:: WRITTEN REQUEST ::
Reproduce the text of each entry below word for word, leaving out the pictures.

:: SUPPLIED DATA ::
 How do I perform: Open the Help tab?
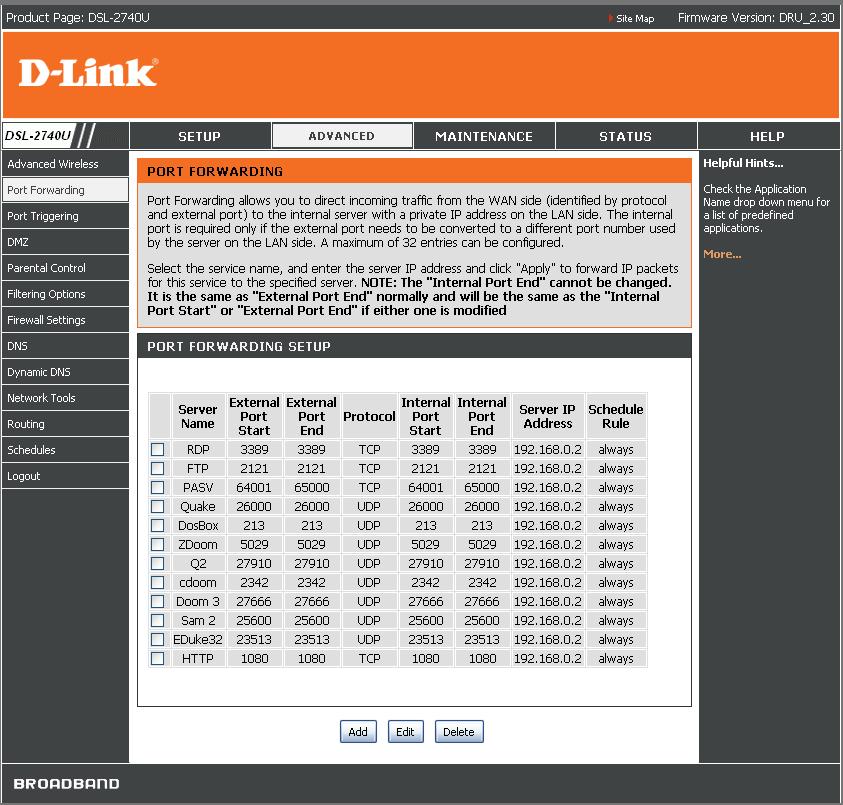[767, 136]
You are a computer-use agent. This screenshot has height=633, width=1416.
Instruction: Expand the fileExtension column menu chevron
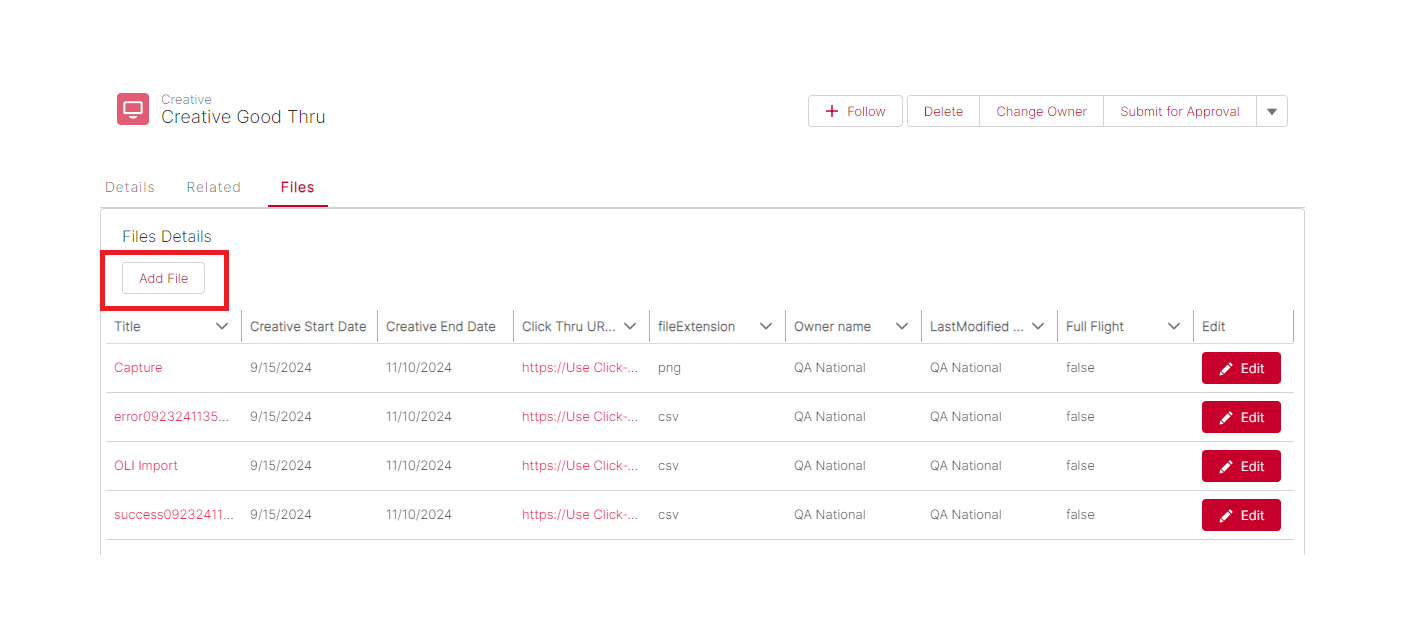[x=766, y=326]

:: SOLUTION TO THE PROBLEM ::
 How do I perform: Open the Help tab?
[767, 136]
You are a computer-use agent. This screenshot has height=633, width=1416.
Instruction: Expand the fileExtension column menu chevron
[x=766, y=326]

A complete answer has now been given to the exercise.